◆ Given exercise: Copy out the rows word for word, from the line containing "How do I perform: Click" through the end of the rows, and leave the pictures out of your answer.

◆ Given data:
'''
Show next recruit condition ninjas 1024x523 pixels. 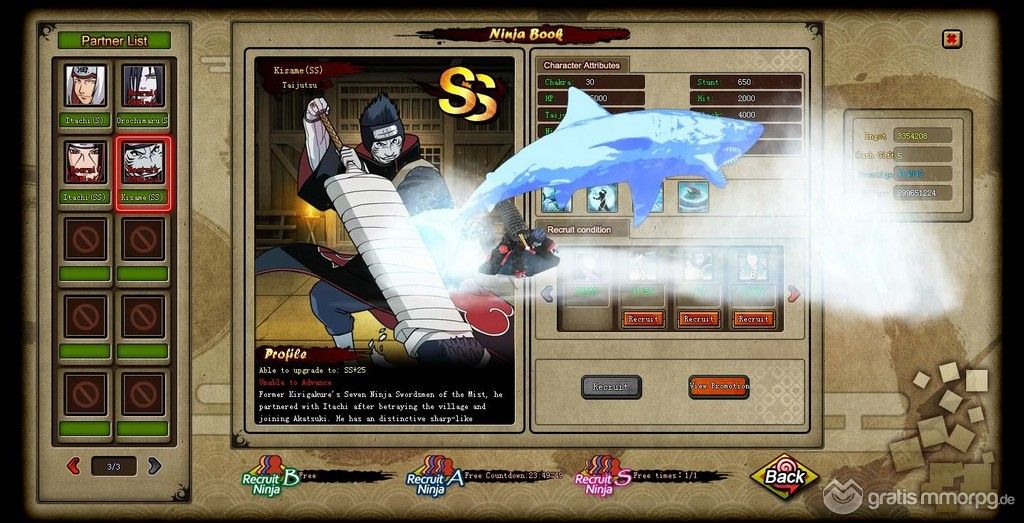coord(794,293)
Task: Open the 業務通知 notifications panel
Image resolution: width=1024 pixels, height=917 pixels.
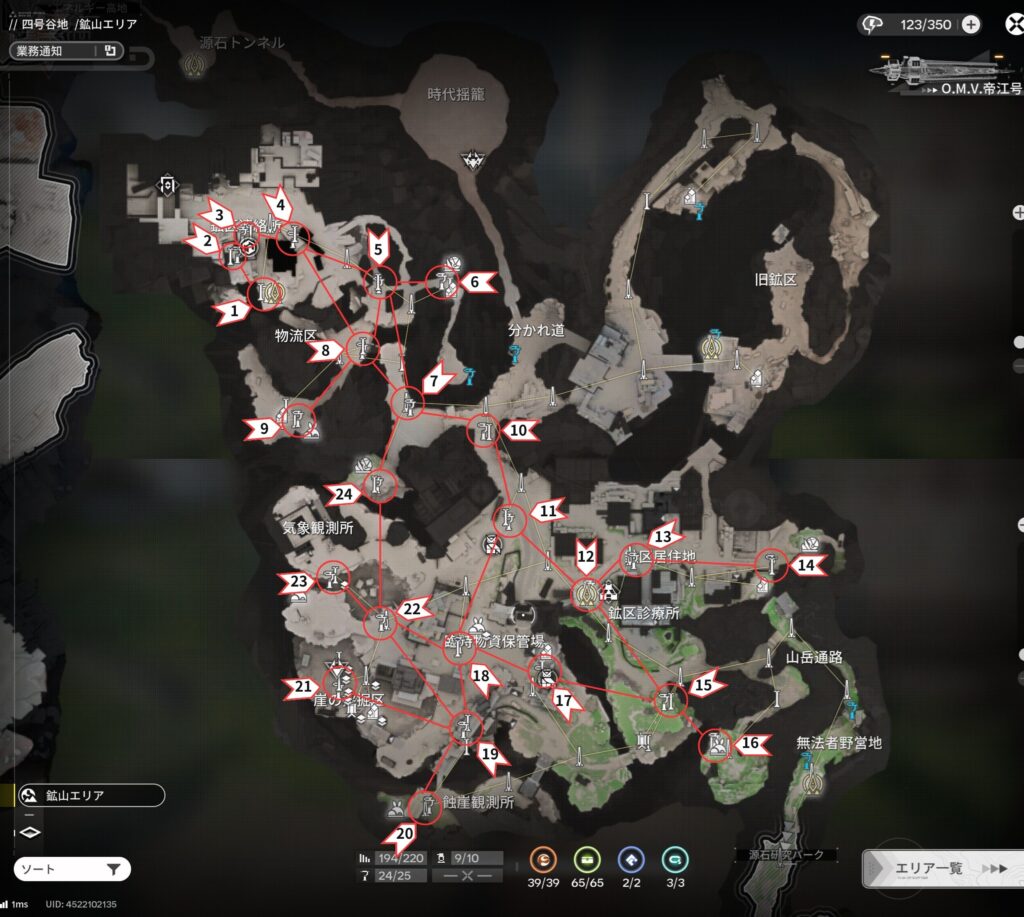Action: (66, 50)
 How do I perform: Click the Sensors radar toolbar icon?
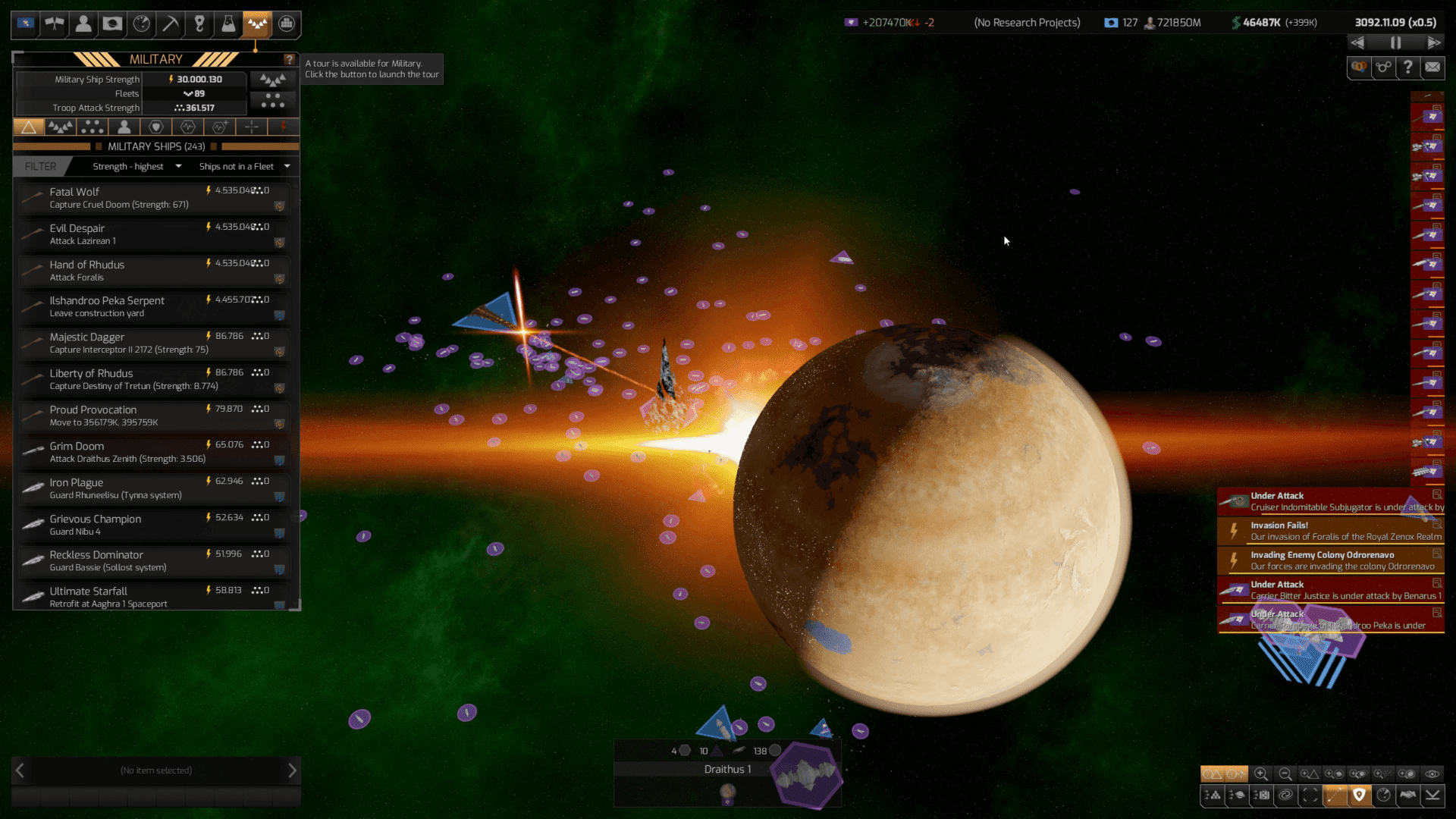(142, 24)
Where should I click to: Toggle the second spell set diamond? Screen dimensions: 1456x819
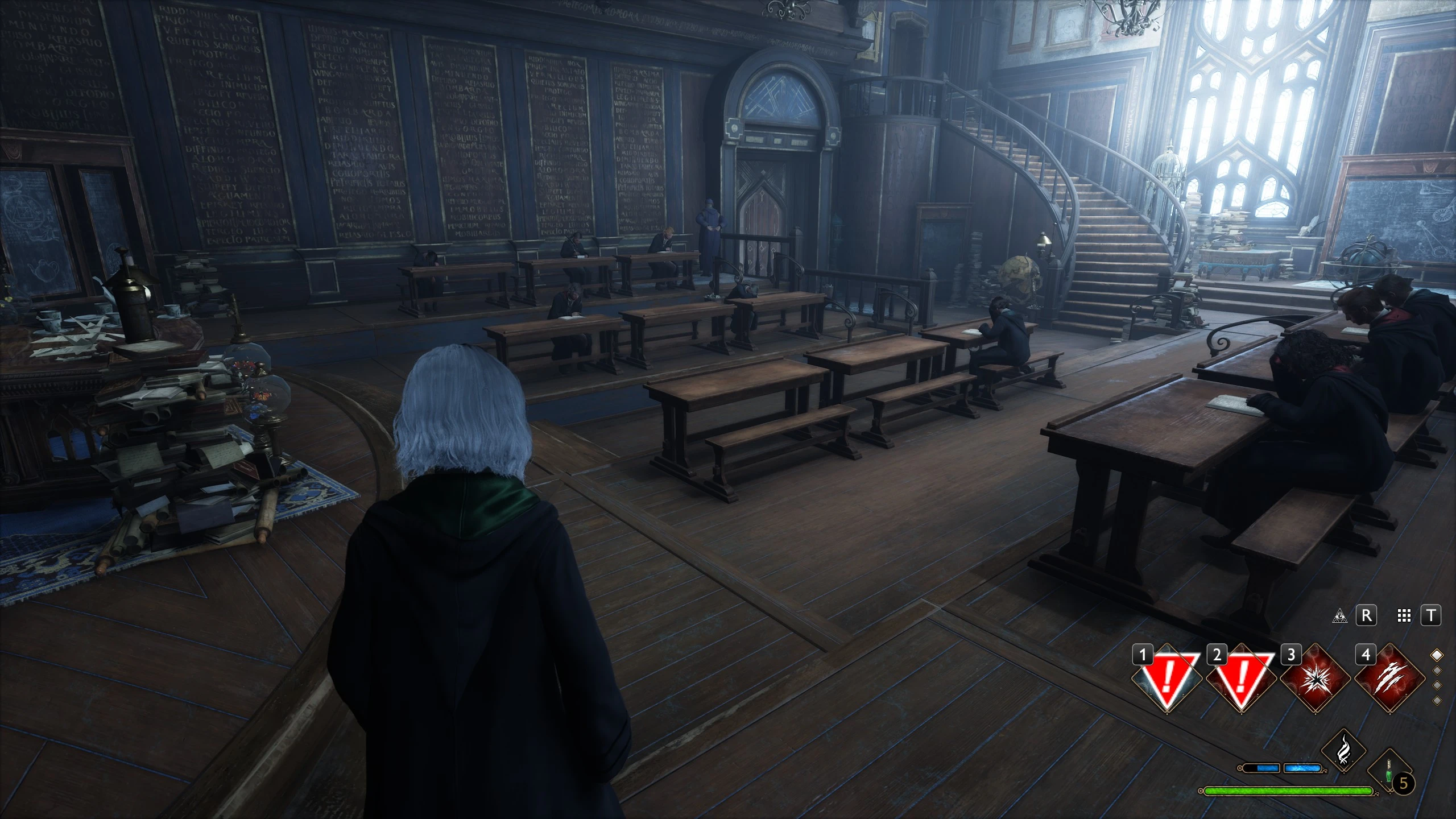coord(1436,671)
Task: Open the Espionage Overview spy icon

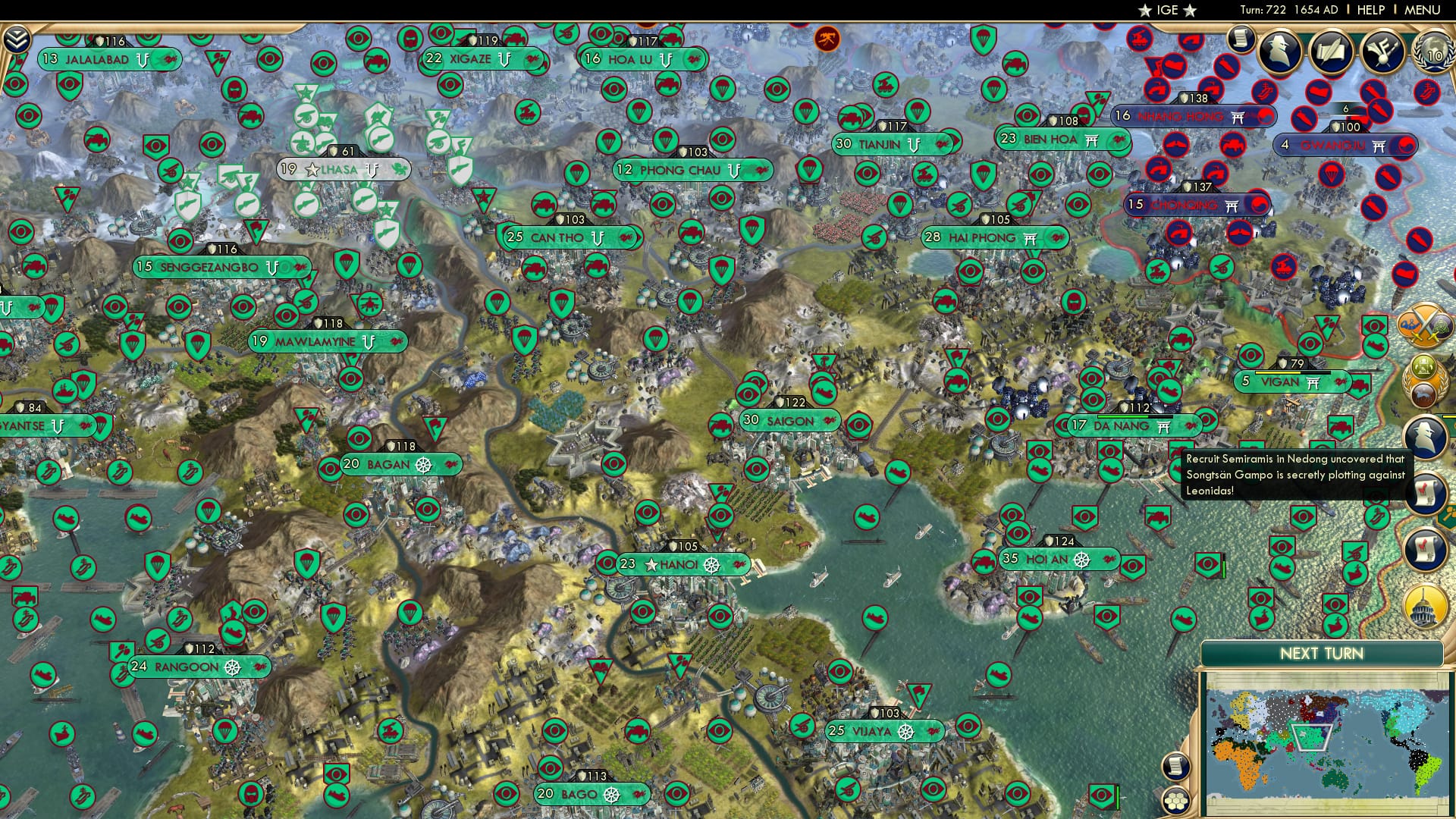Action: pyautogui.click(x=1281, y=51)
'''
◆ Output:
 How do I perform: Click the Sensors radar toolbar icon?
(142, 24)
Where should I click to: Toggle the second spell set diamond? Screen dimensions: 1456x819
coord(1436,671)
Task: Open the Espionage Overview spy icon

Action: pyautogui.click(x=1281, y=51)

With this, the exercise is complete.